(A block of data)
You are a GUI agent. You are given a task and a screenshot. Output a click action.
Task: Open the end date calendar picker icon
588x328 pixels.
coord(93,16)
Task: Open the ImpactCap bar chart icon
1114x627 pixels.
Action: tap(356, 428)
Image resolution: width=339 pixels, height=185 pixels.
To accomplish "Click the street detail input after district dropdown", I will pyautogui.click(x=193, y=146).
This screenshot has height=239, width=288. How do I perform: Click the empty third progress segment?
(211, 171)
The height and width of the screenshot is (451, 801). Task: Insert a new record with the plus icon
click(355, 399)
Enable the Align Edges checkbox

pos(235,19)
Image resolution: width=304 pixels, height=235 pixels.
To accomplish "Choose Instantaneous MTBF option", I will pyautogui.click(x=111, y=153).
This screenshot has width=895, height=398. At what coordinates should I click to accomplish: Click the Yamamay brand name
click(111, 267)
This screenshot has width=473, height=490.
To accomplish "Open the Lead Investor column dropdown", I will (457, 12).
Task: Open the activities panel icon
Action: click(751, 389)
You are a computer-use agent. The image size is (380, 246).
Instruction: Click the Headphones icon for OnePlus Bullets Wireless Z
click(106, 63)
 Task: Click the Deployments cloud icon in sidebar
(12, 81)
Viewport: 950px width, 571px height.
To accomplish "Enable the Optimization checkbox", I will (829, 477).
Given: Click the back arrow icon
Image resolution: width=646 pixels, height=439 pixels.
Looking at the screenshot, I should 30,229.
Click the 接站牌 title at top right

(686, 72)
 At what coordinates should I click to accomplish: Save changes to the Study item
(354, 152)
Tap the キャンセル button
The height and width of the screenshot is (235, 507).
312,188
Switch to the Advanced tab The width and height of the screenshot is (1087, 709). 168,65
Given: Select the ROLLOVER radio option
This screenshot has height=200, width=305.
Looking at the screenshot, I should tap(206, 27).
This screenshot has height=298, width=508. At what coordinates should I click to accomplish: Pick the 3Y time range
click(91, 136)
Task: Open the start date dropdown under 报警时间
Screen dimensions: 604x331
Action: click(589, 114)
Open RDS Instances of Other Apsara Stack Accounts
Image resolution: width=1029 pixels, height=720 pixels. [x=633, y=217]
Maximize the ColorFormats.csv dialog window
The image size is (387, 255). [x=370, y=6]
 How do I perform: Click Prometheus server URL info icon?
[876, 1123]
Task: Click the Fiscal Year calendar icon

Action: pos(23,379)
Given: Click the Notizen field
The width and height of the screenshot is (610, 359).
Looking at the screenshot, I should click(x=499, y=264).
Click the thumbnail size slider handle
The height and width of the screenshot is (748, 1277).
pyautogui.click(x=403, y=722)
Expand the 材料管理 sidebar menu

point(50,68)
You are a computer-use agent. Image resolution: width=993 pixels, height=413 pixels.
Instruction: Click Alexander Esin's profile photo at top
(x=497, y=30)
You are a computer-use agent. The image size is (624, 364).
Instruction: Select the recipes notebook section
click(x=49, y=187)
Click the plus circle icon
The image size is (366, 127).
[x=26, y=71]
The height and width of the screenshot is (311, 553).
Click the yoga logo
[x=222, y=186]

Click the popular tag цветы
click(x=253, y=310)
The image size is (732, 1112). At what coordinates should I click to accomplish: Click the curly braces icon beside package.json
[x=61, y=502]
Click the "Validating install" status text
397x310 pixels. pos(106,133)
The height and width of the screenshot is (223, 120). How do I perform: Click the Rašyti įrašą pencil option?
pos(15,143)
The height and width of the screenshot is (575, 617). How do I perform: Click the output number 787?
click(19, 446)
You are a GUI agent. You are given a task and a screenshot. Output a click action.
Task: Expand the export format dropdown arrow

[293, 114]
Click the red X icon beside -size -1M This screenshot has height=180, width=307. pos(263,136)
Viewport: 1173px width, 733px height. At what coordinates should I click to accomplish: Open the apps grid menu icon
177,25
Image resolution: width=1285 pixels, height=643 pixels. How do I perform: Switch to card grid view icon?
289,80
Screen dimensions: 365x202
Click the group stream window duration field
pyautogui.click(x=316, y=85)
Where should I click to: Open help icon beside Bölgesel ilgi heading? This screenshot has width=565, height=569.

Your task.
Reproduce all of the records above verbatim, keeping every line unchanged.

Problem solution.
You are a GUI agent. You are given a task and a screenshot. Output a click action.
Task: Open the end date calendar picker icon
588x328 pixels.
coord(93,16)
Task: Open the ImpactCap bar chart icon
1114x627 pixels.
Action: tap(356, 428)
Image resolution: width=339 pixels, height=185 pixels.
To accomplish "Click the street detail input after district dropdown", I will pyautogui.click(x=193, y=146).
This screenshot has height=239, width=288. How do I perform: Click the empty third progress segment?
(211, 171)
The height and width of the screenshot is (451, 801). Task: Insert a new record with the plus icon
click(355, 399)
Enable the Align Edges checkbox

pos(235,19)
Image resolution: width=304 pixels, height=235 pixels.
To accomplish "Choose Instantaneous MTBF option", I will pyautogui.click(x=111, y=153).
This screenshot has width=895, height=398. At what coordinates should I click to accomplish: Click the Yamamay brand name
click(111, 267)
This screenshot has width=473, height=490.
To accomplish "Open the Lead Investor column dropdown", I will (457, 12).
Task: Open the activities panel icon
Action: click(751, 389)
You are a computer-use agent. The image size is (380, 246).
Instruction: Click the Headphones icon for OnePlus Bullets Wireless Z
click(106, 63)
 Task: Click the Deployments cloud icon in sidebar
(12, 81)
Viewport: 950px width, 571px height.
To accomplish "Enable the Optimization checkbox", I will (829, 477).
Given: Click the back arrow icon
Image resolution: width=646 pixels, height=439 pixels.
Looking at the screenshot, I should 30,229.
Click the 接站牌 title at top right

(686, 72)
 At what coordinates should I click to accomplish: Save changes to the Study item
(354, 152)
Tap the キャンセル button
The height and width of the screenshot is (235, 507).
312,188
Switch to the Advanced tab The width and height of the screenshot is (1087, 709). 168,65
Given: Select the ROLLOVER radio option
This screenshot has height=200, width=305.
Looking at the screenshot, I should tap(206, 27).
This screenshot has height=298, width=508. At what coordinates should I click to accomplish: Pick the 3Y time range
click(91, 136)
Task: Open the start date dropdown under 报警时间
Screen dimensions: 604x331
Action: click(589, 114)
Open RDS Instances of Other Apsara Stack Accounts
Image resolution: width=1029 pixels, height=720 pixels. [x=633, y=217]
Maximize the ColorFormats.csv dialog window
The image size is (387, 255). [x=370, y=6]
 How do I perform: Click Prometheus server URL info icon?
[876, 1123]
Task: Click the Fiscal Year calendar icon

Action: pos(23,379)
Given: Click the Notizen field
The width and height of the screenshot is (610, 359).
Looking at the screenshot, I should click(x=499, y=264).
Click the thumbnail size slider handle
The height and width of the screenshot is (748, 1277).
pyautogui.click(x=403, y=722)
Expand the 材料管理 sidebar menu

point(50,68)
You are a computer-use agent. Image resolution: width=993 pixels, height=413 pixels.
Instruction: Click Alexander Esin's profile photo at top
(x=497, y=30)
You are a computer-use agent. The image size is (624, 364).
Instruction: Select the recipes notebook section
click(x=49, y=187)
Click the plus circle icon
The image size is (366, 127).
[x=26, y=71]
The height and width of the screenshot is (311, 553).
Click the yoga logo
[x=222, y=186]

Click the popular tag цветы
click(x=253, y=310)
The image size is (732, 1112). At what coordinates should I click to accomplish: Click the curly braces icon beside package.json
[x=61, y=502]
Click the "Validating install" status text
397x310 pixels. pos(106,133)
The height and width of the screenshot is (223, 120). How do I perform: Click the Rašyti įrašą pencil option?
pos(15,143)
The height and width of the screenshot is (575, 617). How do I perform: Click the output number 787?
click(19, 446)
You are a GUI agent. You are given a task and a screenshot. Output a click action.
Task: Expand the export format dropdown arrow

[293, 114]
Click the red X icon beside -size -1M This screenshot has height=180, width=307. pos(263,136)
Viewport: 1173px width, 733px height. At what coordinates should I click to accomplish: Open the apps grid menu icon
177,25
Image resolution: width=1285 pixels, height=643 pixels. How do I perform: Switch to card grid view icon?
289,80
Screen dimensions: 365x202
Click the group stream window duration field
pyautogui.click(x=316, y=85)
Where should I click to: Open help icon beside Bölgesel ilgi heading? This screenshot has width=565, height=569.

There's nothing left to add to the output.